In terms of plot, The Man Who Fell to Earth asks the audience to connect the dots – but I don’t think it gives you all the dots to connect. Look at the plot description on Wikipedia (which I looked at to ensure that what I thought happened did in fact happen) and you’ll find lines like “However, just before his scheduled take-off, he is seized and detained, apparently by the government and a rival company; his business partner, Farnsworth, is murdered. The government, which has apparently been told by Bryce that Newton is an alien, holds him captive in a locked luxury apartment, constructed deep within a hotel.” (Emphasis, mine). That’s two “apparentlys” in the span of three lines – and no one has bothered to correct it on Wikipedia, probably because they cannot really argue with it – the movie never does really explain who imprisons Newton, why or how they knew about him in the first place. When later, he finds that his prison has become rundown, and is now unlocked, and he’s free to walk away, that’s never explained either. In the final scenes, where Newton is now free and apparently still rich, we never find out how he was able to keep his money. Perhaps these are the kind of dull, boring explanatory scenes that often drag down a movie – but without them (and this is just a few examples) – I couldn’t help but think that the movie doesn’t really make any sense. It’s not ambiguous as much as it’s vague and undefined – which are two different things.

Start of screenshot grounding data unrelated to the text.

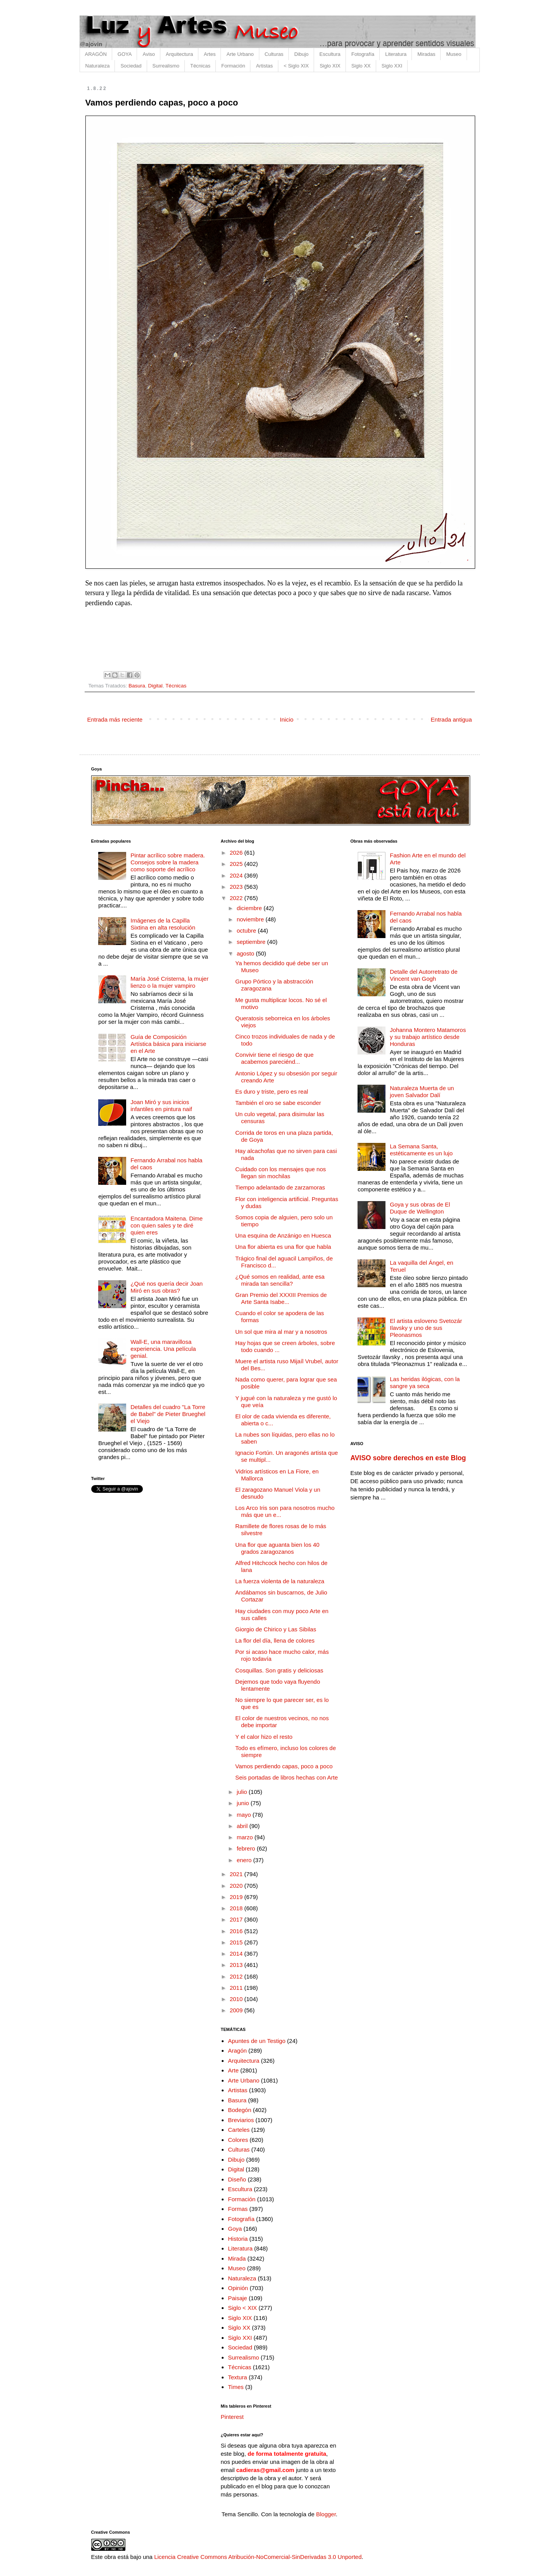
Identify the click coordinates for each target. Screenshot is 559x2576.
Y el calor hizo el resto (263, 1736)
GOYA (125, 54)
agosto (246, 953)
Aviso (148, 54)
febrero (247, 1848)
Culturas (274, 54)
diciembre (250, 908)
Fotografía (362, 54)
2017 (237, 1919)
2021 (237, 1874)
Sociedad (130, 66)
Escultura (329, 54)
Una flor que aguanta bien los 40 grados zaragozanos (277, 1548)
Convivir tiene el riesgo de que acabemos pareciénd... (274, 1058)
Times (235, 2387)
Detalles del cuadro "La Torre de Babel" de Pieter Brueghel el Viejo (167, 1414)
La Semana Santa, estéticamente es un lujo (421, 1149)
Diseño (237, 2179)
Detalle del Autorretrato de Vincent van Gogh (423, 975)
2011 (237, 1987)
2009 (237, 2010)
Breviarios (241, 2120)
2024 (237, 875)
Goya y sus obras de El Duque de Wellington (420, 1208)
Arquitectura (179, 54)
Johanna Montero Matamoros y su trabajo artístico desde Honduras (428, 1037)
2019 (237, 1897)
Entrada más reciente (115, 719)
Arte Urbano (239, 54)
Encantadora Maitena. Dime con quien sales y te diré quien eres (166, 1225)
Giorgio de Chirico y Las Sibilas (275, 1629)
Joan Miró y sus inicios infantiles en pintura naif (161, 1105)
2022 (237, 898)
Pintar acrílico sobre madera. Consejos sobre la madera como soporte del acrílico (167, 862)
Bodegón (239, 2110)
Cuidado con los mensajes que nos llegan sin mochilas (280, 1172)
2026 (237, 852)
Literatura (395, 54)
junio (244, 1803)
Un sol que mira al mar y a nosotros (281, 1331)
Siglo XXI (392, 66)
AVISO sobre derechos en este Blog (408, 1458)
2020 (237, 1885)
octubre (247, 930)
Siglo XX (361, 66)
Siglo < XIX (242, 2307)
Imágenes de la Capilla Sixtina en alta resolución (162, 924)
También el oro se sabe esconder (278, 1102)
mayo (245, 1814)
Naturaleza (97, 66)
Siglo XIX (329, 66)
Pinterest (232, 2416)
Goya (235, 2228)
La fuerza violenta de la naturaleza (279, 1581)
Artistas (264, 66)
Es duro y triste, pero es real (271, 1091)
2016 (237, 1931)
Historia (238, 2238)
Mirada (237, 2258)
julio (243, 1791)
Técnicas (200, 66)
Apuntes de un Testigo (256, 2041)
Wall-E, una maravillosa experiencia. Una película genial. (163, 1348)
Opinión (238, 2288)
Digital (155, 686)
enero (245, 1860)
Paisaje (237, 2298)
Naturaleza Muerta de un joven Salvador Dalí (422, 1091)
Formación (233, 66)
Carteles (239, 2129)
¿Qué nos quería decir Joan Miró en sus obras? (166, 1287)
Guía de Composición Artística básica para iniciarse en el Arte (168, 1044)
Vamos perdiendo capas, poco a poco (284, 1766)
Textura (237, 2377)
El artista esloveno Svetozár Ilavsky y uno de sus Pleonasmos (426, 1327)
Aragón (237, 2050)
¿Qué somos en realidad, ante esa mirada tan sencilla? (280, 1280)
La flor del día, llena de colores (274, 1640)
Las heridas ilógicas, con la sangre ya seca (425, 1382)
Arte (233, 2070)
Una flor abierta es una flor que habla (283, 1246)
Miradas (426, 54)
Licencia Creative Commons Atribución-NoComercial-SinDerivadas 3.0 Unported (257, 2556)
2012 (237, 1976)
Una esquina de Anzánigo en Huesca (283, 1235)
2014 (237, 1953)
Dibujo (301, 54)
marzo (246, 1837)
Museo (453, 54)
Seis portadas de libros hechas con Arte (286, 1777)
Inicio (286, 719)
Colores (238, 2139)
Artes (209, 54)
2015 (237, 1942)
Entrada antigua (451, 719)
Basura (136, 686)
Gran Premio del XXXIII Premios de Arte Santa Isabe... (281, 1298)
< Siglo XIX (296, 66)
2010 (237, 1999)
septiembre (252, 941)
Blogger (326, 2514)
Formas (238, 2209)
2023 (237, 886)
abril (243, 1826)
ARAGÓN (96, 54)
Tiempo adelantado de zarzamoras (280, 1187)
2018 (237, 1908)
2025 (237, 863)
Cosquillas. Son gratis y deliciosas (279, 1670)
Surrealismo (166, 66)
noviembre (251, 919)
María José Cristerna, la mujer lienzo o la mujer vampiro (169, 982)
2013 (237, 1964)
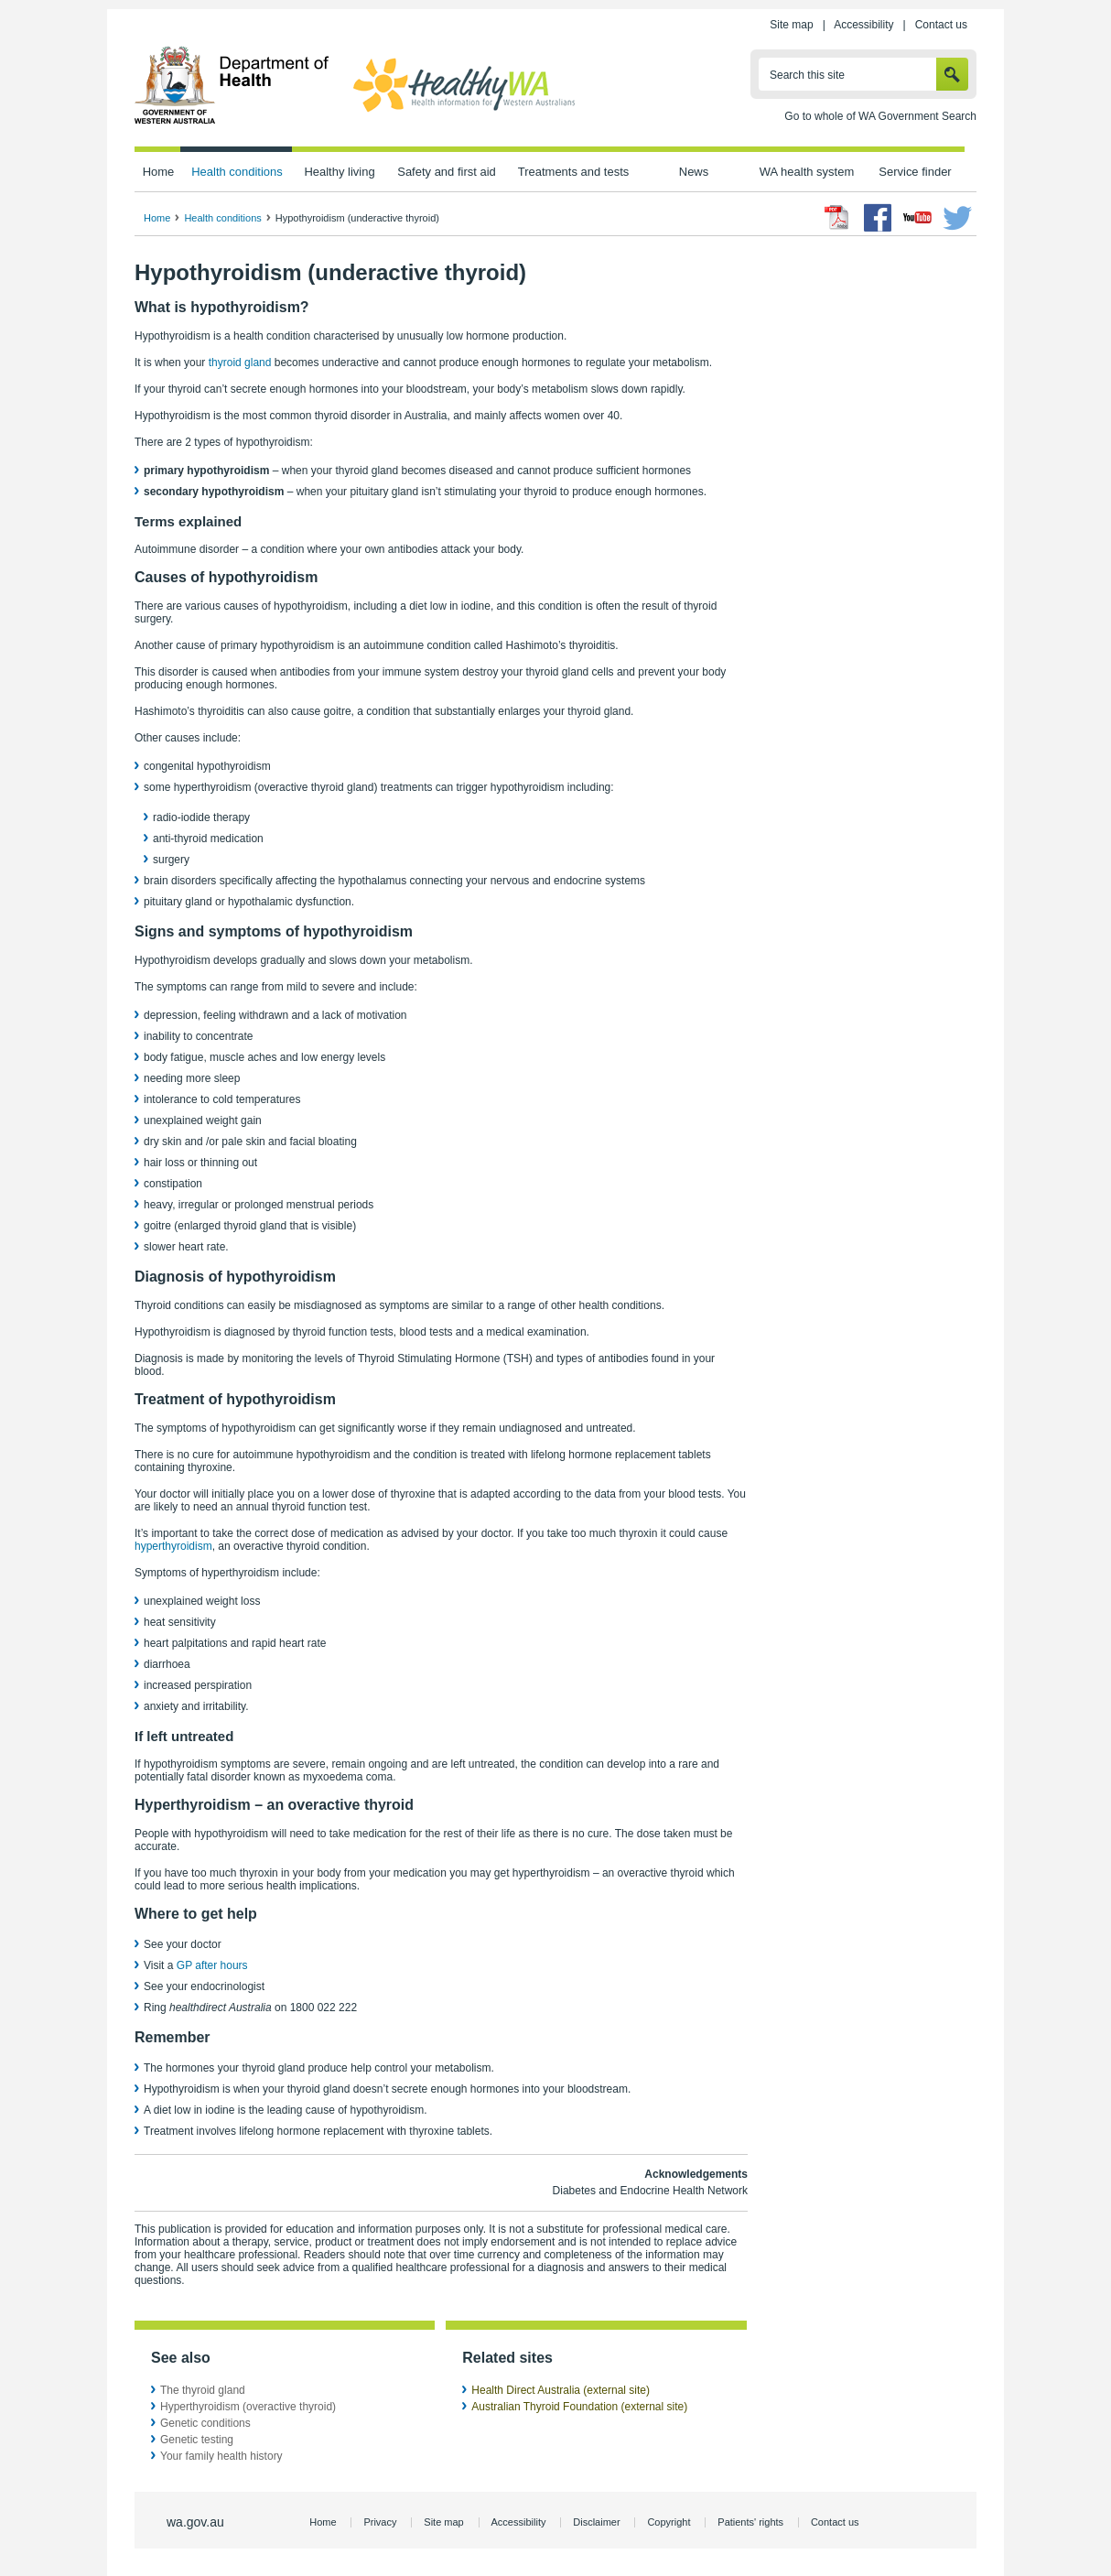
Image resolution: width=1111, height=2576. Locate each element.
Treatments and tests (573, 172)
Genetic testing (196, 2439)
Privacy (379, 2521)
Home (159, 172)
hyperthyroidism (173, 1546)
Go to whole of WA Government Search (880, 116)
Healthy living (339, 172)
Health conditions (237, 172)
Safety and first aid (446, 172)
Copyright (668, 2521)
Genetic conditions (205, 2423)
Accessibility (863, 24)
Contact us (941, 24)
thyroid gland (240, 362)
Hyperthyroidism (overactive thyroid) (248, 2406)
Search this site (807, 75)
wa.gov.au (195, 2522)
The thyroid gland (202, 2390)
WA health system (807, 172)
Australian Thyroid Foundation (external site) (579, 2406)
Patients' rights (750, 2521)
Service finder (915, 172)
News (693, 172)
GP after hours (212, 1965)
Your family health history (221, 2456)
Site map (791, 24)
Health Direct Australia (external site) (560, 2390)
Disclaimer (596, 2521)
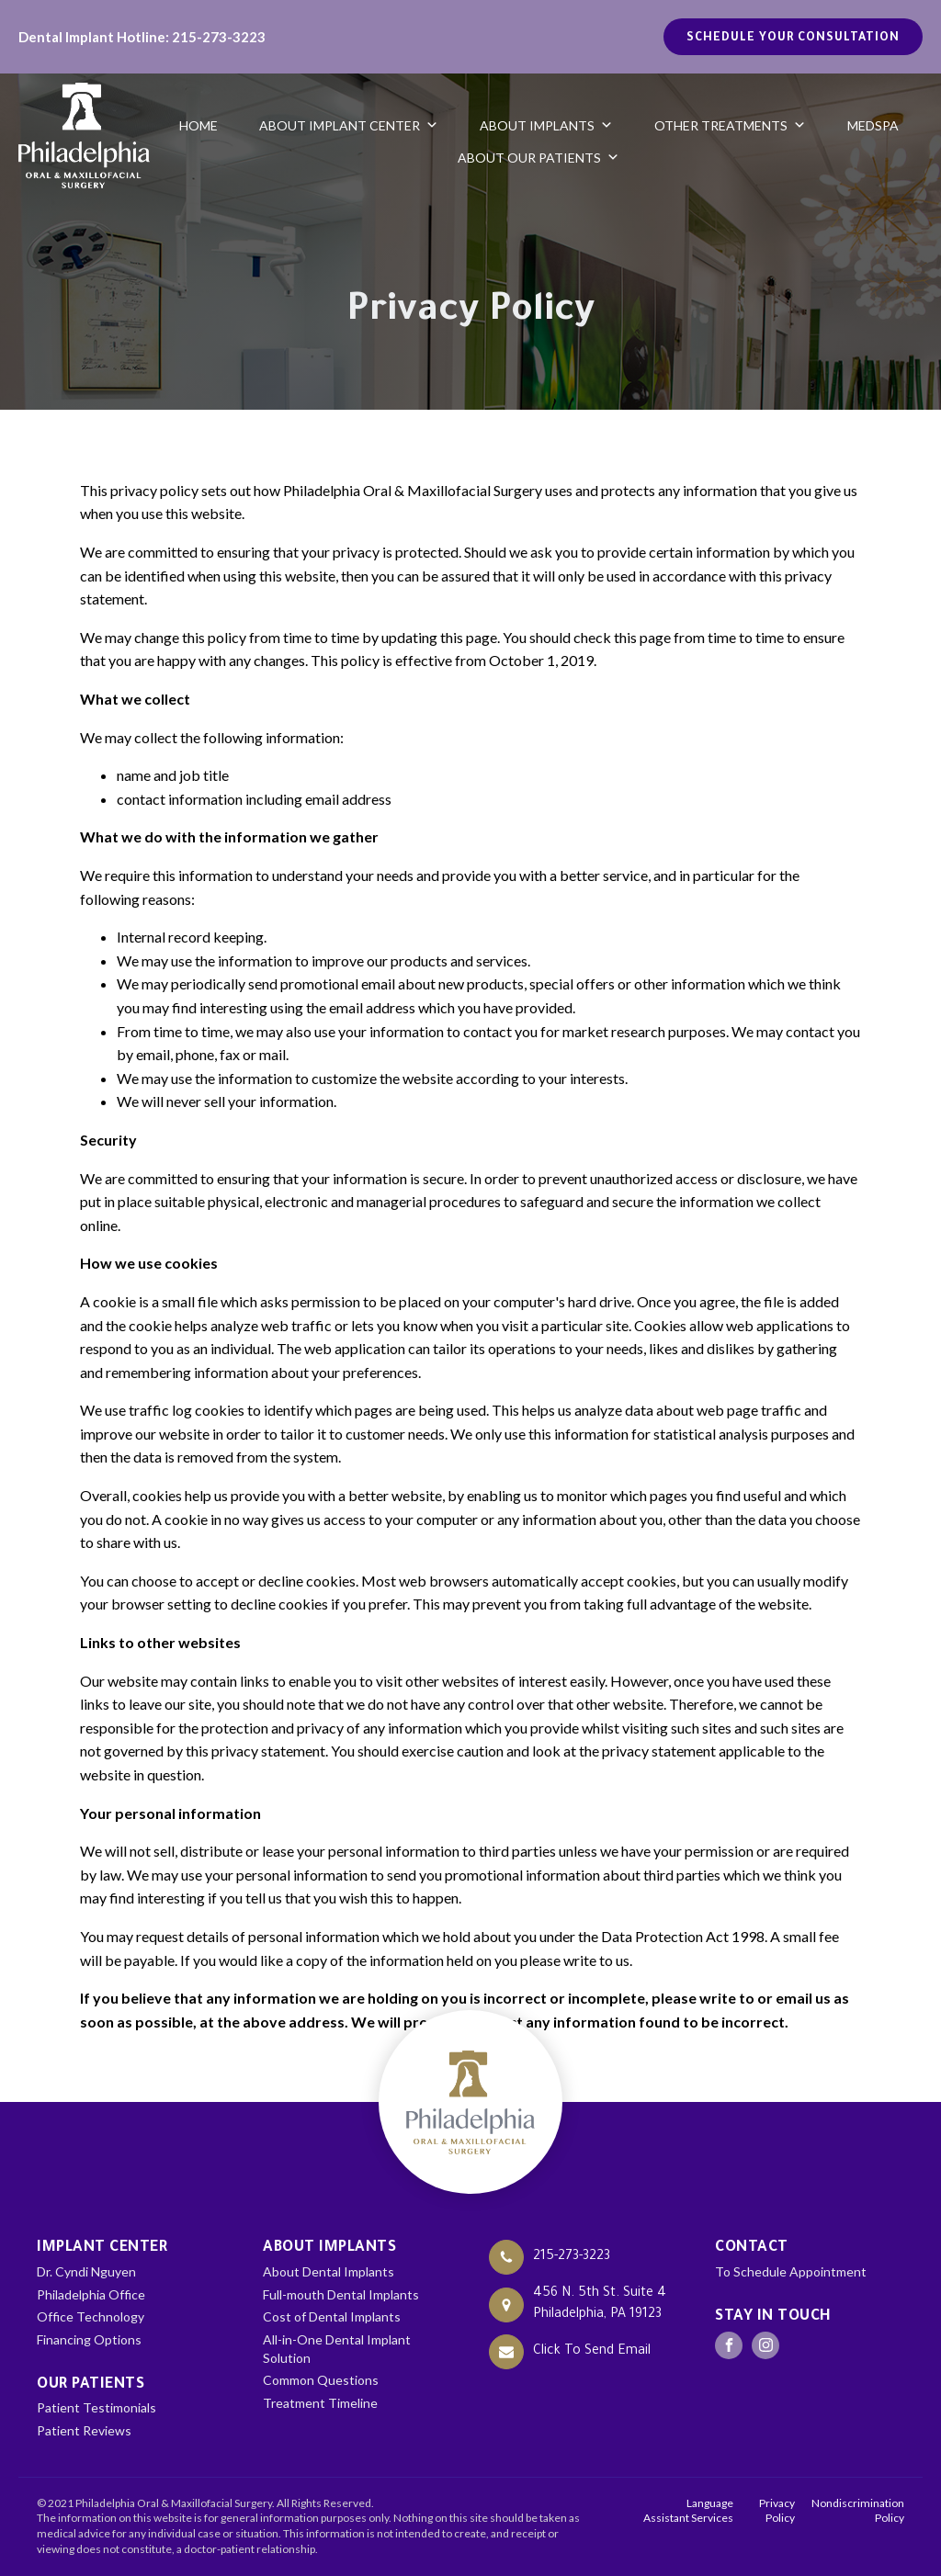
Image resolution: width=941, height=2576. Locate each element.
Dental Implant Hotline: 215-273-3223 (142, 36)
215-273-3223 (571, 2257)
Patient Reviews (84, 2430)
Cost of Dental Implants (332, 2316)
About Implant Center (348, 125)
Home (198, 125)
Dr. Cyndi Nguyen (86, 2271)
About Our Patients (538, 157)
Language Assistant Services (688, 2510)
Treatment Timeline (320, 2403)
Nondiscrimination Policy (857, 2510)
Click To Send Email (592, 2351)
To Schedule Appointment (791, 2271)
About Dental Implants (328, 2271)
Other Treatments (730, 125)
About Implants (546, 125)
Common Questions (321, 2380)
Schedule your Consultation (793, 38)
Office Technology (90, 2316)
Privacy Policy (777, 2510)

When I saw The Man Who Fell to Earth years ago, I loved it. It seemed daring and different, and I didn’t much care that it didn’t make sense. It’s still daring and different – but I care a little bit more that it never really comes together and that it doesn’t make any sense. I still think it’s a good movie – if for no other reason than because I think we can all agree that a film like this could never be made today – at least not in any mainstream way. If it were made today, it would be by someone like Shane Carruth, working outside the system, where the demands aren’t as rigorous, and people are more willing to take risks. Make no mistake, The Man Who Fell to Earth is a risky film. It’s an interesting film in how it depicts American culture, collapsing under the weight of all its vices, and a pessimistic view of humanity. I admire the film as much now as I did when I first saw it. I just don’t like it as much.